# [PROBLEM]
The result should be the lines from the one holding "Viewport: 622px width, 378px" to the final line of the records, retyped exactly.

....................

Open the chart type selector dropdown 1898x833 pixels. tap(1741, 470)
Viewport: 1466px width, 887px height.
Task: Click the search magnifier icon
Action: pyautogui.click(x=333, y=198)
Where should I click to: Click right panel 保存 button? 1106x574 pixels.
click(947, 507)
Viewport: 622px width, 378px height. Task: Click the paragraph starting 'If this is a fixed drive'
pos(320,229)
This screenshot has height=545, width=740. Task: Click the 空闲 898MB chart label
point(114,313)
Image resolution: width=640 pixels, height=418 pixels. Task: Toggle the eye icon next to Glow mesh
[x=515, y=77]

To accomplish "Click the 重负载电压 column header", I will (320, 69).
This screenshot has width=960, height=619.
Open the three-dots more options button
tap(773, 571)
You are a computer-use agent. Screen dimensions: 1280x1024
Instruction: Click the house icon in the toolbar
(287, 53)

....................

# [SOLUTION FOR THIS PROBLEM]
Viewport: 622px width, 378px height. Task: Click the paragraph starting 'If this is a fixed drive'
pos(320,229)
This screenshot has height=545, width=740. Task: Click the 空闲 898MB chart label
point(114,313)
Image resolution: width=640 pixels, height=418 pixels. Task: Toggle the eye icon next to Glow mesh
[x=515, y=77]

To accomplish "Click the 重负载电压 column header", I will (320, 69).
This screenshot has width=960, height=619.
Open the three-dots more options button
tap(773, 571)
You are a computer-use agent. Screen dimensions: 1280x1024
Instruction: Click the house icon in the toolbar
(287, 53)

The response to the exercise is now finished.